I like sailing this broken down “shipwreck” called Conservative Judaism, and a lot of other people still do too. Beyond the silly numbers games, the hand wringing statistics, and the ledger books recording how many mitzvot they do, I see how and what these people are like as Jews. Many of them are trying to figure out how to make Judaism a substantive guide for their less than perfect lives. Many of them seek out the rabbis, the Torah, the Shabbat morning and weekday minyanim in my and other Conservative synagogues. They truly care about Judaism, the Jewish people and God, even if they choose not to hang out at the local Orthodox shul. They are the people whom some in the Jewish community feel they have the luxury to dismiss as unworthy of our concern; they are, after all, too feminist, too gay, too intermarried, too ignorant, too secular, too non-practicing, too non-conforming…the list could go on. I, however, have no such luxury. Given how many of these, our fellow Jews, have been marginalized by some Jewish religious communities yet still choose to reconnect to the Jewish people, neither does Conservative Judaism. They are here, they are searching for the anchors and self transcendence found in Jewish life and community, they are finding these things in Conservative Judaism, and Conservative Judaism has no intention of abandoning them. Why should that invite disparagement?

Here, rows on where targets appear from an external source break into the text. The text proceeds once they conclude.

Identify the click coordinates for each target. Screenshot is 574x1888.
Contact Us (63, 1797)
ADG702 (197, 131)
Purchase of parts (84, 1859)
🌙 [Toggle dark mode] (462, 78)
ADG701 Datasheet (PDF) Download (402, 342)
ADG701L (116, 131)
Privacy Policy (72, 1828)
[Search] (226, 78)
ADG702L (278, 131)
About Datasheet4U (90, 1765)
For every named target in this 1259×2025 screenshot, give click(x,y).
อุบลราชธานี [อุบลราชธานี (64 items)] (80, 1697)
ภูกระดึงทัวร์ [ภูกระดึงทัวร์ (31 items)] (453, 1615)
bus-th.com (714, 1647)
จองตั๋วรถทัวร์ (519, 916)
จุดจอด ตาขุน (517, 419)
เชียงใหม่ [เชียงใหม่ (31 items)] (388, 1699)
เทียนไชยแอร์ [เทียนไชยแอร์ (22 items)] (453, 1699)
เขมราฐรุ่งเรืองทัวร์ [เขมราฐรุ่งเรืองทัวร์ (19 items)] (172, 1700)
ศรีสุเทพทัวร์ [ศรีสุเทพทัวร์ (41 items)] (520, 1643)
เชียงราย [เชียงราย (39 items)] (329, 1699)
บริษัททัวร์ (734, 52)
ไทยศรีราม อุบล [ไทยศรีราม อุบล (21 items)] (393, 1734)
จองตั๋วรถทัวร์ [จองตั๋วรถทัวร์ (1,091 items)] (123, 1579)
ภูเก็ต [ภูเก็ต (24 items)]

Behind the abstract statistics and the poorly informed critiques are real lives, real souls, real relationships, and real, beautifully pock marked experiences and imperfections. They give the lie to the triumphalism and the pious denominational obituaries which too often are hypocritical, cynical deflections by religious leaders from their own communities’ very serious problems.
So, I ask my brothers and sisters in the frum communities who choose to beat up Conservative Judaism: why would you engage in such cheap behavior, especially toward your fellow Jews whom you do not really know? If in your eyes we are an irrelevance, why bother calling attention to us in the first place? If you truly believe that every Jew matters to God and the Jewish people, why not help communities like mine doing the work of keeping them Jewish?
Come find out who we really are and support us. Call up your local Conservative rabbi, sit with him or her in a havruta and learn together, not in order to preach to them, but to learn from and with them. Offer your skills and Jewish knowledge to the people in the Conservative synagogue in your neighborhood, not on your terms, but on their turf. Instead of attacking us then bemoaning our impending deaths, show us some good old fashioned Ahavat Yisrael and Ahavat Ha-Briot, love and respect for one’s fellow Jew and one’s fellow human being.
Otherwise, we may all wind up a statistic.